*The data*.
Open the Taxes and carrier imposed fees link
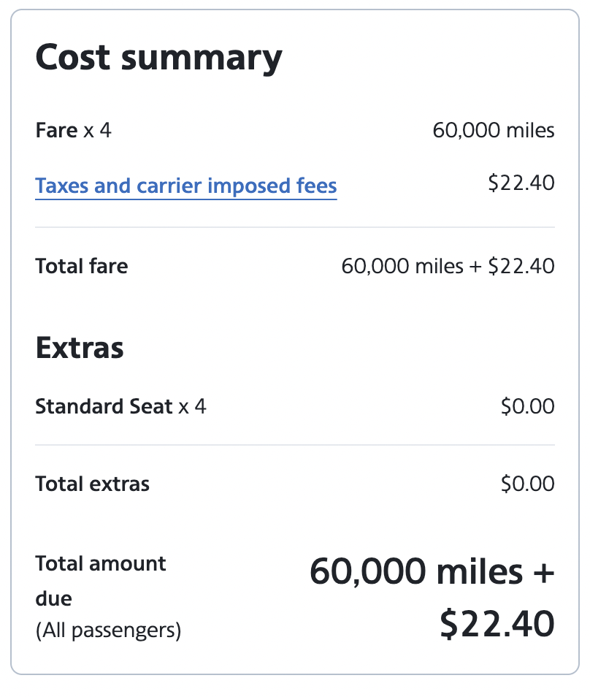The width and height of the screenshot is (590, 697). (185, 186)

==

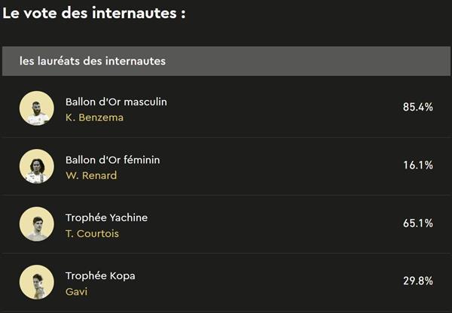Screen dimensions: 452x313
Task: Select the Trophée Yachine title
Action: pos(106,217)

--

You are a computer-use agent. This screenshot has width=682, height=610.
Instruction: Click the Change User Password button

*Assignment*. Everything in the material above from the line that has "You are a computer-use" through the line that has "Instruction: Click the" must be duplicated exactly, with no other lines given.

*Solved exercise*.
You are a computer-use agent. This screenshot has width=682, height=610.
Instruction: Click the Change User Password button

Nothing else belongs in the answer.